_INPUT FOR THIS TASK:_
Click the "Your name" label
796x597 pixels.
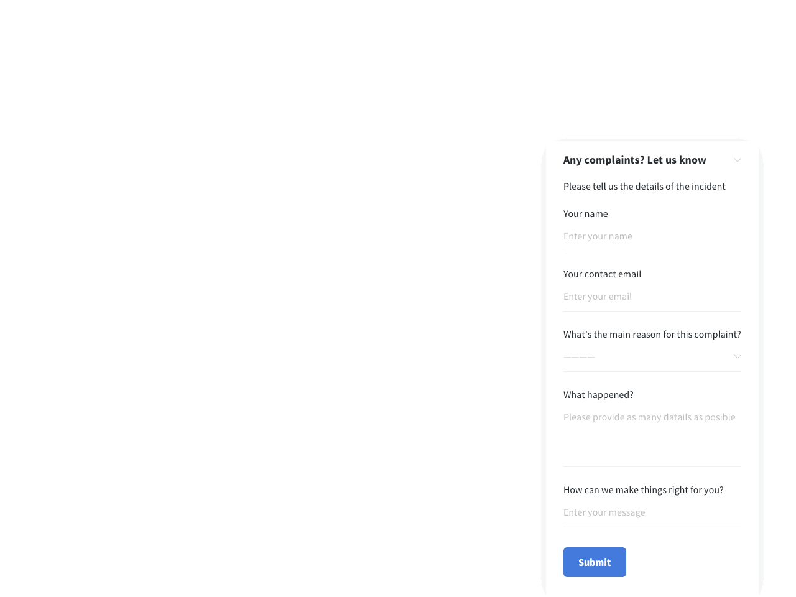pyautogui.click(x=585, y=213)
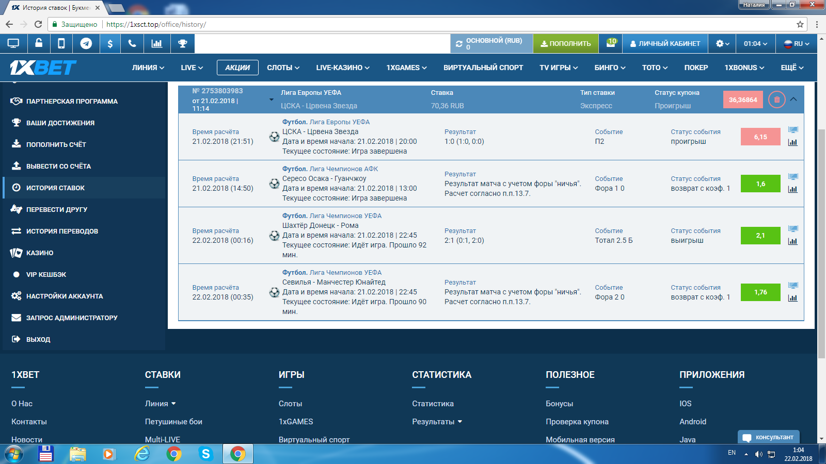
Task: Open the phone callback icon
Action: pos(132,44)
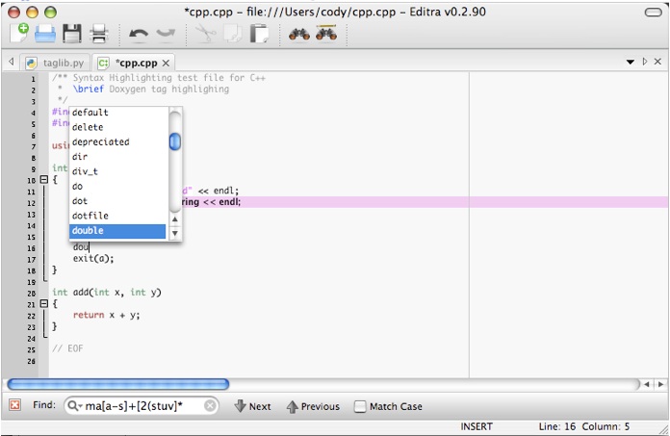Click the Open file toolbar icon
670x436 pixels.
(45, 34)
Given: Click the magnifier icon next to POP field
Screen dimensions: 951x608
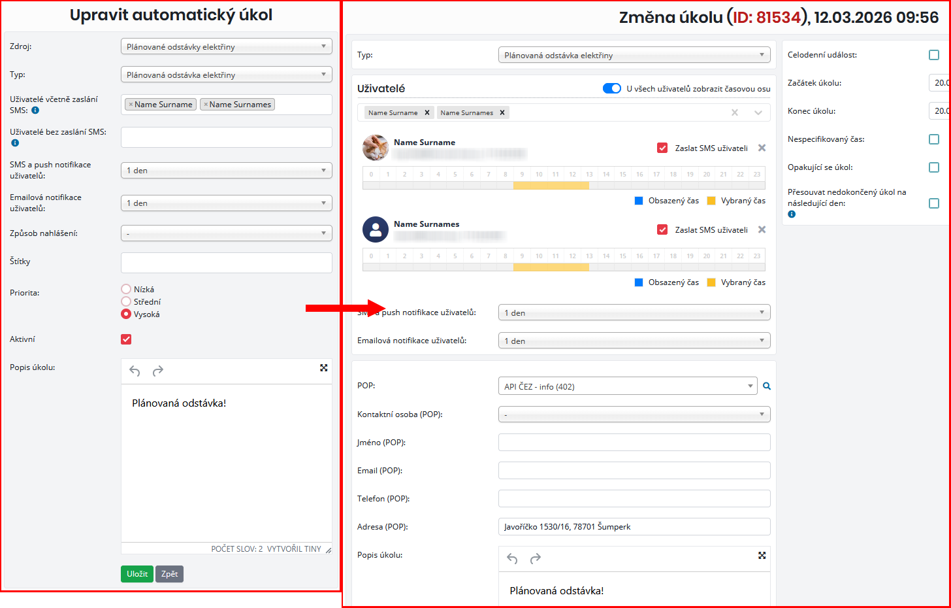Looking at the screenshot, I should (x=767, y=386).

_THE TASK:_
Would you set down the records above once more, exactly, with the pictures removed?

_ANSWER SPACE:_
Click the "Your name" label
796x597 pixels.
pyautogui.click(x=585, y=213)
Task: Open the phone callback icon
Action: pos(132,44)
Click the Open file toolbar icon
670x436 pixels.
(45, 34)
Given: Click the magnifier icon next to POP field
Screen dimensions: 951x608
Looking at the screenshot, I should (x=767, y=386).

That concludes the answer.